--- Requirement 1 ---
In the towing thread, how much more mileage does matthew Urban say he gets after installing an aftermarket exhaust and air filter?
--- Requirement 2 ---
Please carry on the towing thread from the point where it stops.

--- Quoted text ---
--------------------

# Towing ability with a 302 motor in an 87 F250



## Skolnick's Landscaping (Feb 12, 2001)

I am purchasing a 1987 F250 4x4 with the 302 motor in it I know it gets better gas milage than the 351 motor but am curious if it will affect the power for towing if so how much


----------



## John DiMartino (Jan 22, 2000)

I wouldnt plan on towing a lot of weight very fast,other than that,for a lighter trailer it should be fine.The 302 is a little small,so you might need to keep the rpm's up a little with it.


----------



## SummitFarmer (Jan 24, 2001)

I wouldn't really bank on better gas mileage either. You are pushing the same size truck with a smaller power plant. That equation gives you higher rpm's/more power required. More power requires more gas.


----------



## Hometown Landscaping (Dec 13, 2000)

i have an 89 F-250 with the 351 and the C-6 trans, it pulls my trailer(19')with little strain, and pushes those snow piles wherever you want them. also i would agree with the others on not saving gas mileage because of higher rpms


----------



## matthew Urban (Oct 27, 2000)

my 92 F150 has the 302, and a friend with a 88 F250 with the 302. From what our trucks have done I tink you will be fine with the power as long as you have resonable expectations for the truck.
AS far as gas goes, you will probably get a mile or 2 better than the 351's if you just run the truck stock.
What I did was install a good aftermarket exhaust and air filter, among other goodies.
The exhaust is gaurenteed and the filter is reuseable, so its a one time expense, I now get another 4 0r 5 mpg, and the power has certainly increased.
It was some of the best money I've ever spent on the truck.
thats what i'd recomend.
matt


----------



## 65hoss (Sep 4, 2000)

302's are awesome motors. They will hold up to abuse. A stock motor will pull just about whatever you want. If you need just a little extra power several easy add ons will tremendously increase its ability. 

Hey if you want more cubes you can always stroke it to 347!!


----------



## GLC (Dec 21, 1999)

I have a 302 motor and I would like to know some add ons I can provide to assist my motor. It is fine but want to know some add ons to help it out. You know, more power or what have u!!!! Thanks for the help!!!!!!!



GLC


----------



## 65hoss (Sep 4, 2000)

GLC,
Is it a completely stock motor? 2bbl or 4bbl? How many miles on motor? Auto or manual transmission? Rear end gear?


----------



## GLC (Dec 21, 1999)

--------------------

--- Extracted entries ---
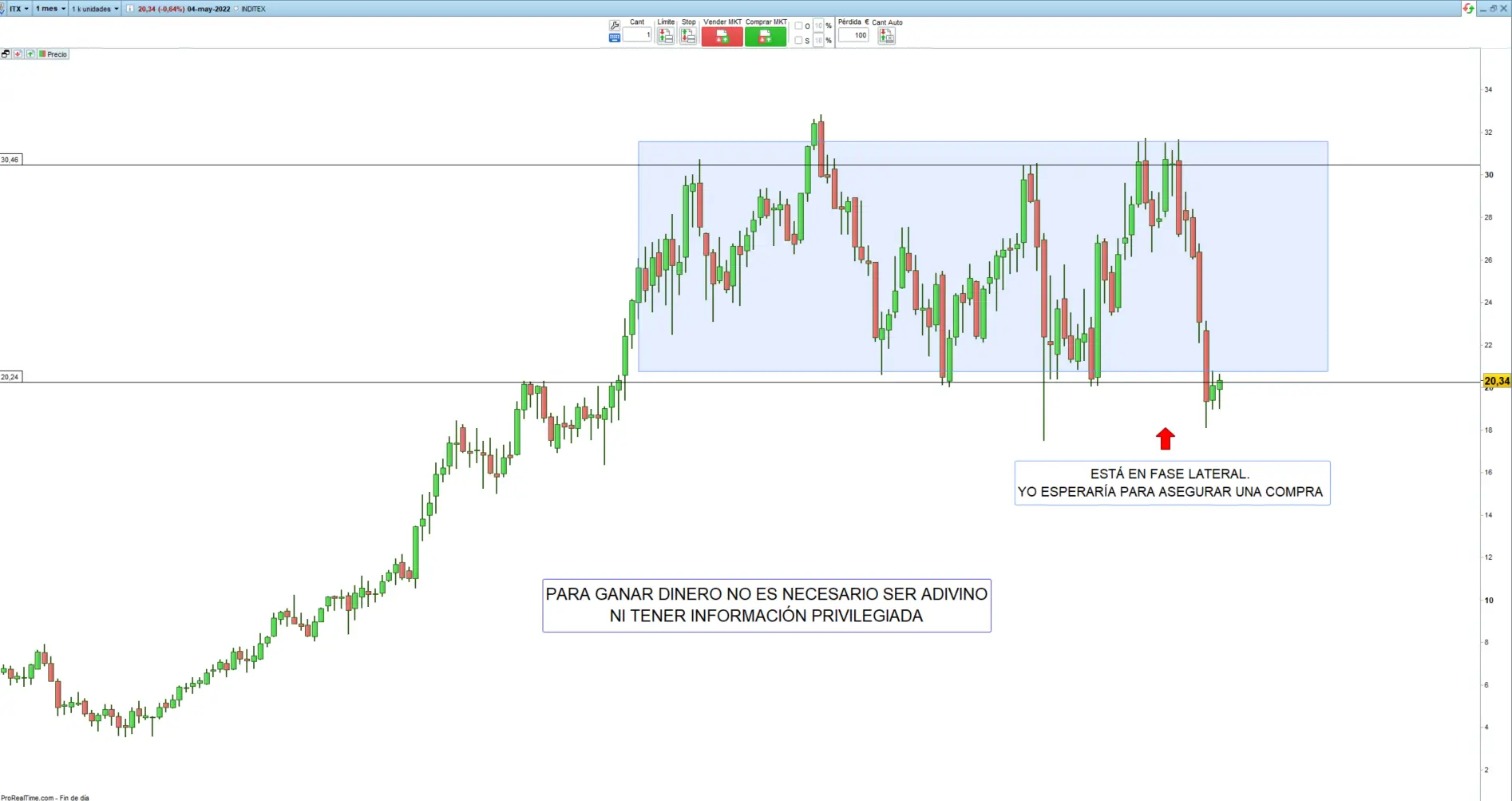Enable the S order checkbox
Viewport: 1512px width, 801px height.
(x=797, y=40)
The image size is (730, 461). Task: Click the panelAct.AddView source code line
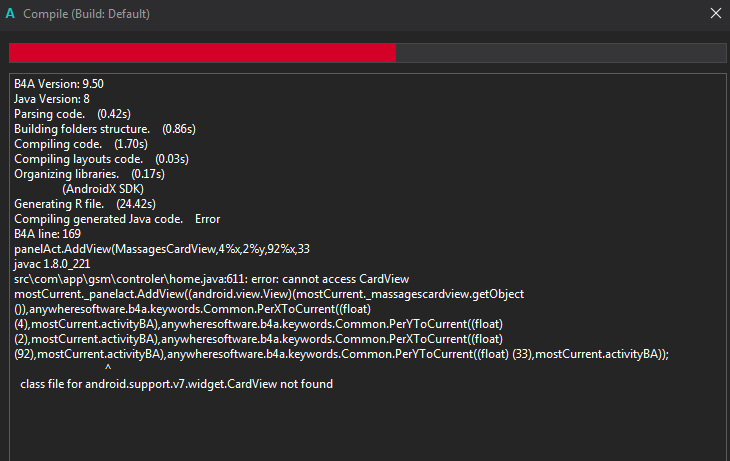point(162,248)
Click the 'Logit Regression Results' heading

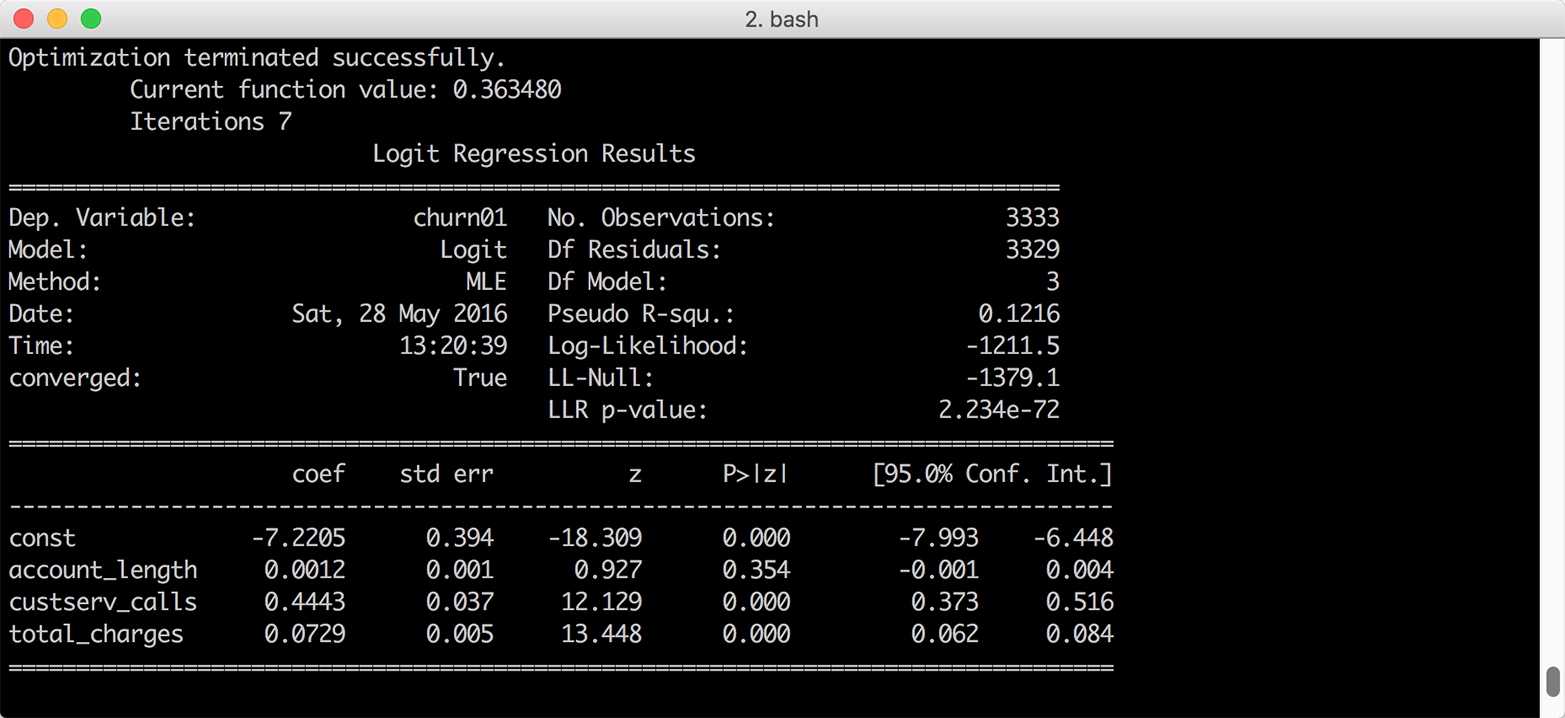pyautogui.click(x=534, y=153)
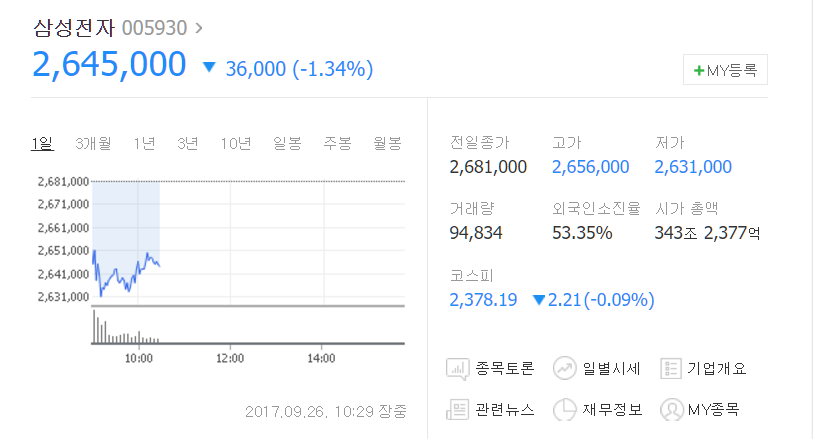Show the 월봉 monthly candle chart
Image resolution: width=826 pixels, height=439 pixels.
tap(387, 143)
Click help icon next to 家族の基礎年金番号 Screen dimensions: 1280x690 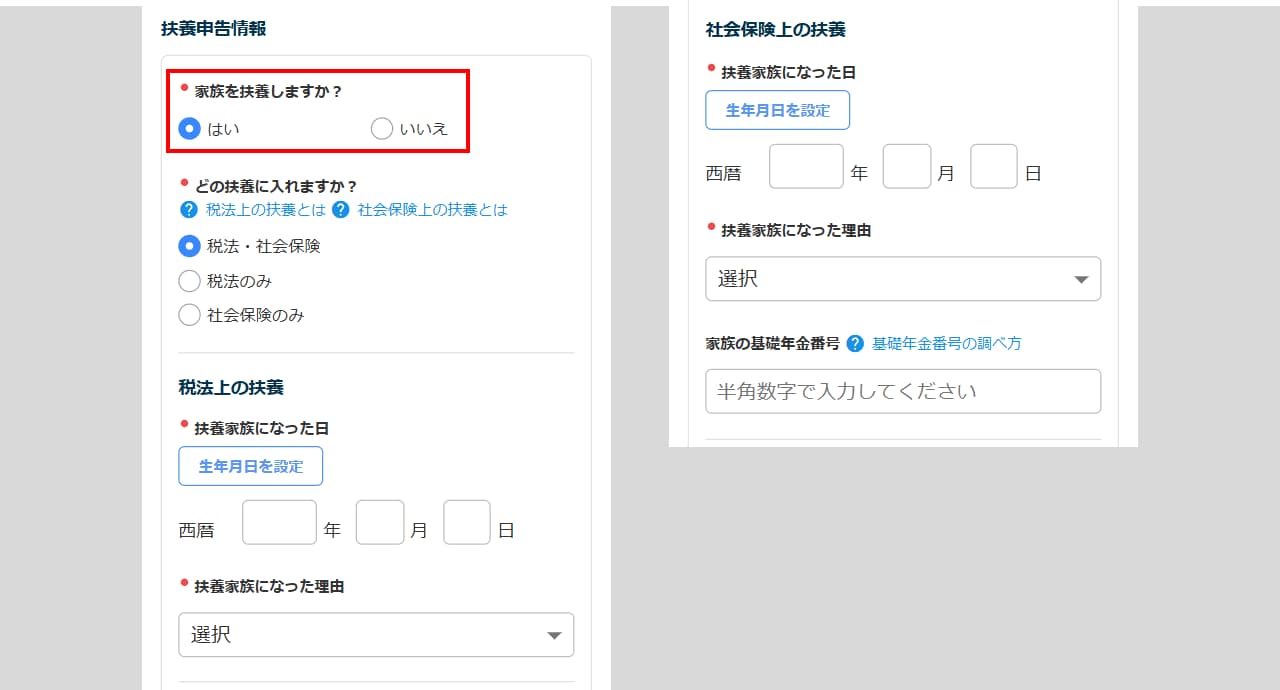[855, 343]
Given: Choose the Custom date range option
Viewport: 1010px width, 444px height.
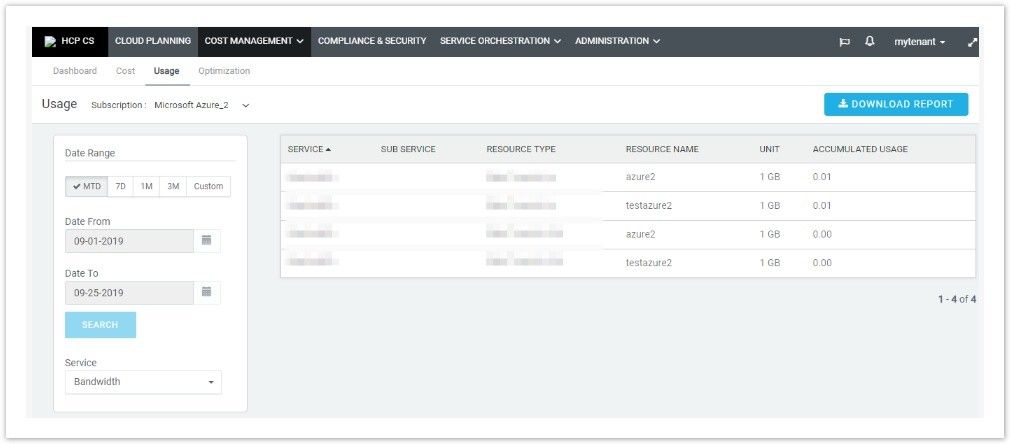Looking at the screenshot, I should (208, 187).
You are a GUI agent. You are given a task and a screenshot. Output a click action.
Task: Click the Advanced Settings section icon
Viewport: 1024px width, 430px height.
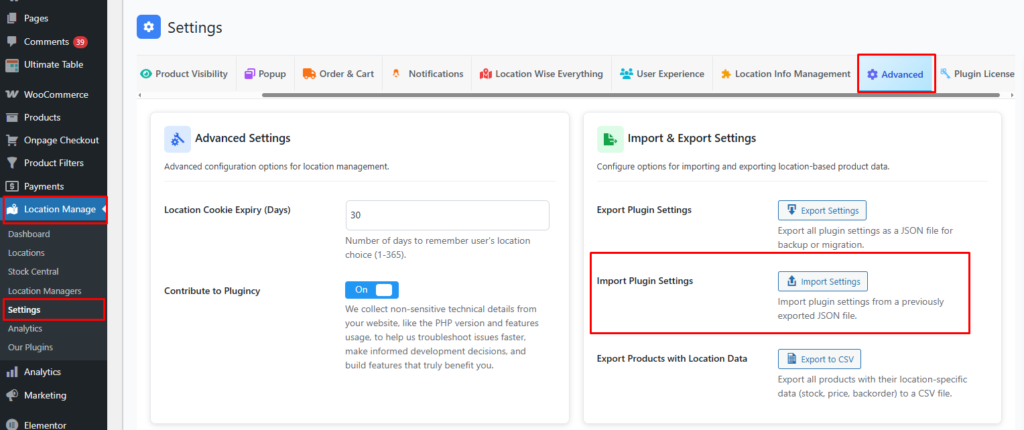177,138
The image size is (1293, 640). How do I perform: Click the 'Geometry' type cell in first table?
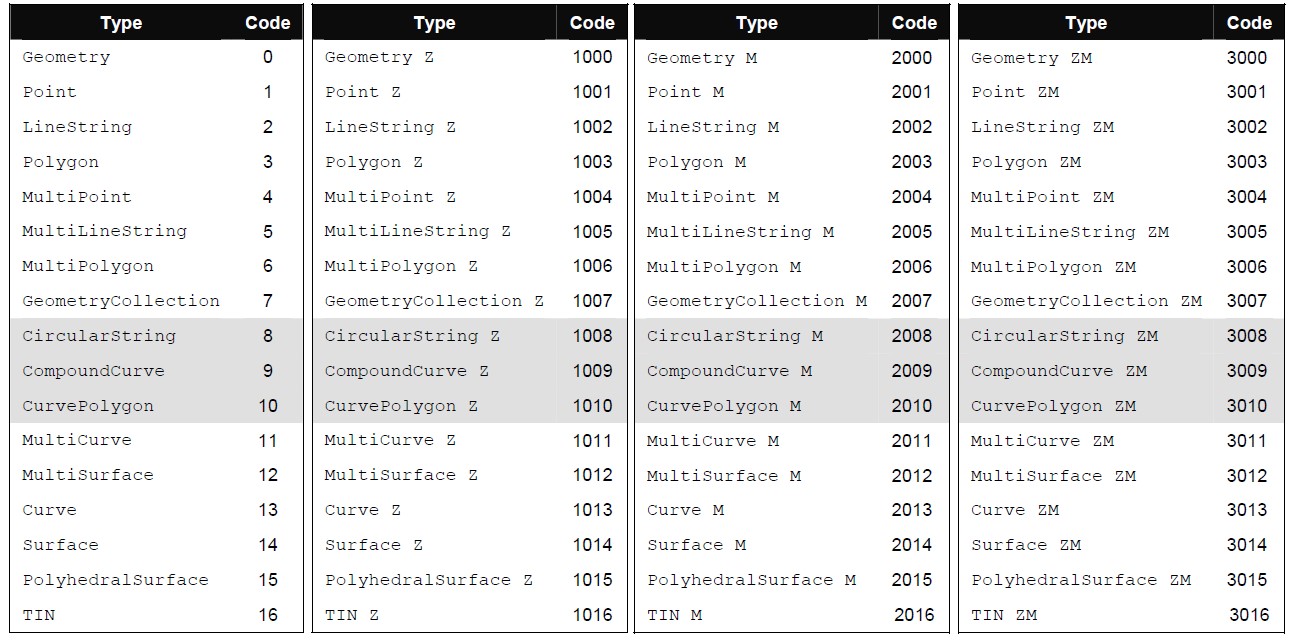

--------------------

--- Expected output 1 ---
Another 4 or 5 mpg.

--- Expected output 2 ---
It is completly stock with a 2 barrel carb. It is a 302 with a C-6 auto tranny. With a stock rearend. Everything is still like it came from the factory. Let me know ciz it is going to the shop in a few days.

GLC


----------



## 65hoss (Sep 4, 2000)

The most important thing and 1st thing to take care of is the 2bbl. You need to get an edelbrock Performer RPM intake and 650 carb. Holleys are good for racing and high performance, but the edelbrock carbs are great out of the box and do not need tuning like a holley all the time. 

2. Change the cam. Nothing big, but the right cam for the setup will make a huge difference. Most street car guys get this wrong. They think the bigger the better. Far from the truth. Do not tell my comp cam guy, but Lunati makes the best street cams. A good RV cam will get you much more power to the pavement than any other street setup. The RV is designed to make tons of low and midrange torque. In a street car this makes for a wild ride light to light. For pulling, you get a huge increase because that is what your looking for is torque. 

3. Shift kit in the trans will not only make it last longer, but because there is no lagging going into gear it will help out. In a stock transmission, by adding a shift kit only will usually give you 1/2 second increase in times. 
4. Ignition system. The new holley annihalator seems to be getting great reviews from the drag racing community. I ran a mallory in mine. My new 347 is going to get the MSD. 

This is pretty simple stuff. As anything, you just need to apply the $$. Of course you can start getting into much more like gears, heads, valves, compression, torque converters, spring, shocks, and the list goes on. But for making good gains on a stock motor the above list will get you the most bang for your buck.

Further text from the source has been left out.